We’ve already tackled topics such as anxiety and the sovereignty of God (Jan.), arguments against the doctrine of justification by faith alone (Feb.), and the new Calvinist movement (June), to name a few. We trust these issues have been challenging and encouraging. Of course, all this is offered on top of our daily devotional readings and various columns, which deal with entirely different topics throughout the year. What follows is a brief look at what's coming in the final six months of 2010:
In July, we will look carefully at why we worship the way we do, by setting up a friendly debate between two Reformed scholars who differ on a few fundamental points as they relate to worship practices. The August issue continues our annual look into church history with a sweeping overview of the close of the first millennium, the tenth century (complete with its scoundrel of a pope, millennial madness, and spiritual revival). September will discuss the great triad—the Good, the True, and the Beautiful—as they are seen and expressed in the triune God and His creation.

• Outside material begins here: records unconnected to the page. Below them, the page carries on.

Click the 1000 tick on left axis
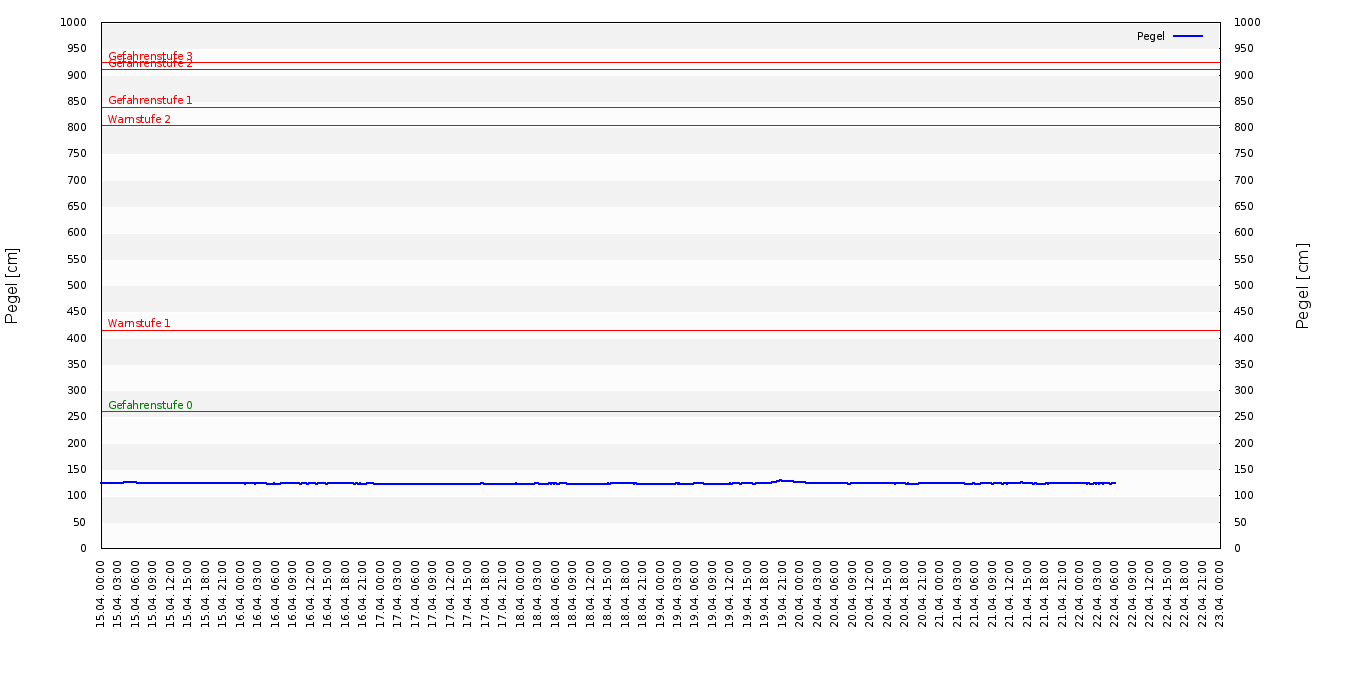This screenshot has height=700, width=1350. coord(73,22)
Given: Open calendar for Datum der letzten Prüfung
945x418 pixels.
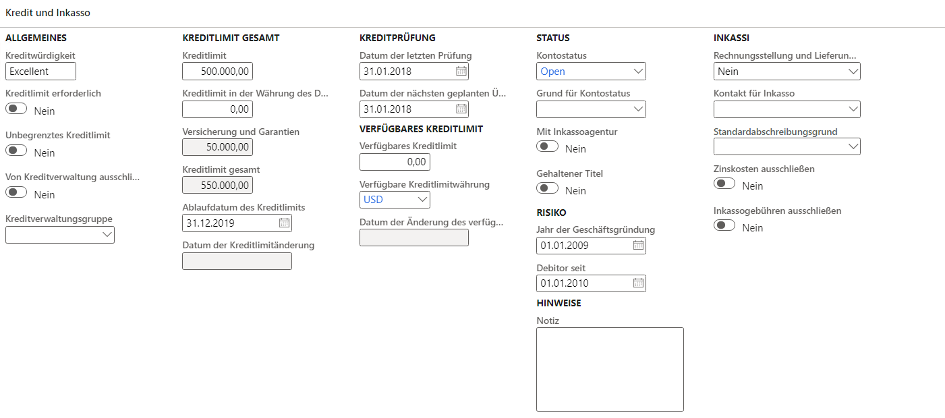Looking at the screenshot, I should click(x=460, y=71).
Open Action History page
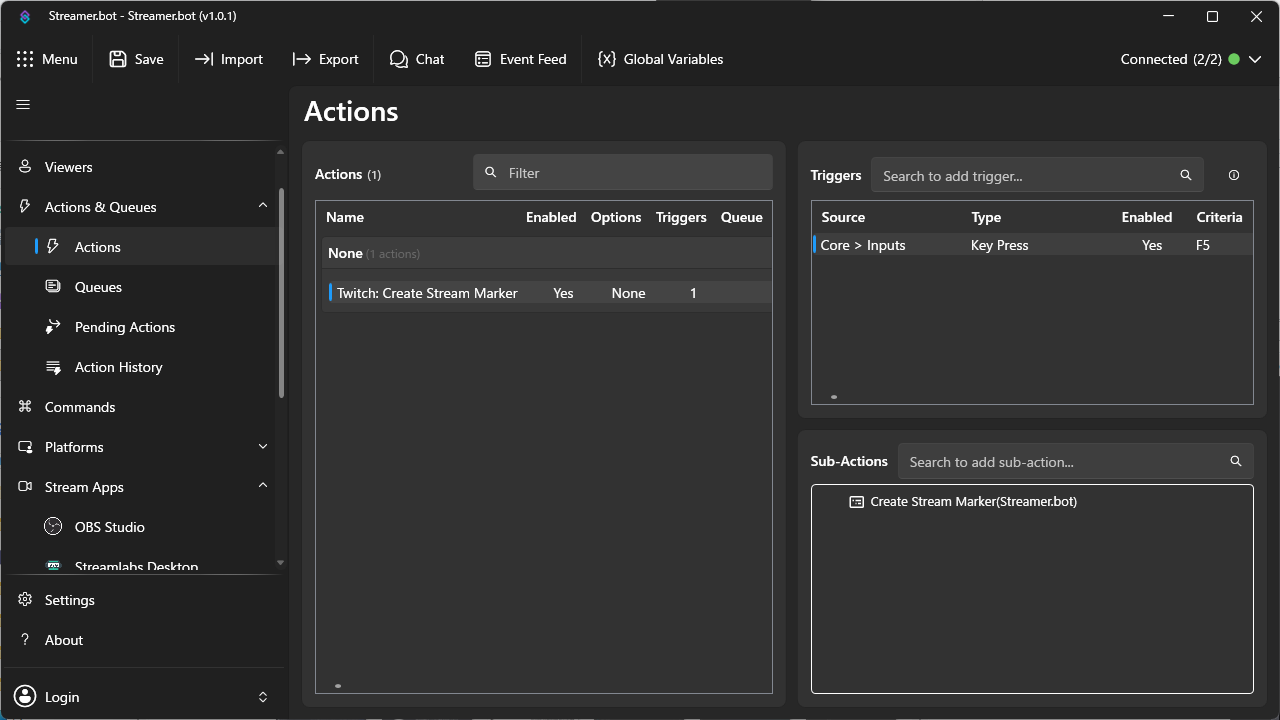The height and width of the screenshot is (720, 1280). [118, 367]
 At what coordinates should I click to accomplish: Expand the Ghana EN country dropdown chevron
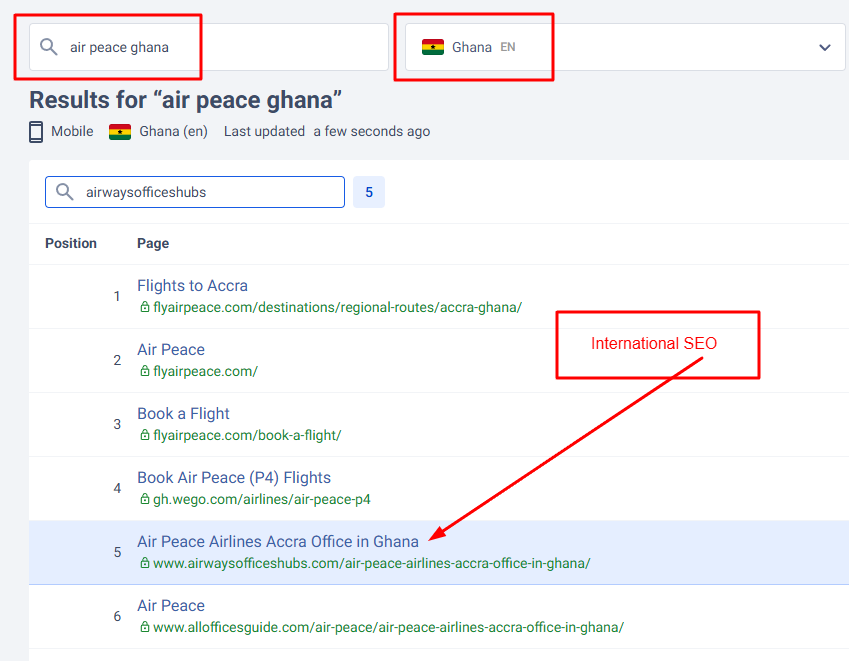[824, 48]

In October, we'll offer a helpful overview, from various angles, of what makes up the marks of a Christian, while exhorting our readers to embody such characteristics. The November issue will focus on the challenges faced by Christian college students (such as science, ethical relativism, and biblical criticism), especially in their first year. Finally, in December, we'll be exploring true compassion and how it’s rooted in God; we’ll then move into discussing what that looks like on the ground, so to speak, among God’s people as they practice it in this fallen world.
Tabletalk continues to employ the help of trustworthy and uniquely gifted pastors and scholars from around the world in order to produce thought-provoking, yet faithful teaching on these topics. It is because of the hunger for biblical teaching that the magazine exists today, and it is our hope the church’s hunger for the truth of God’s Word will never be satiated as we await the return of our king.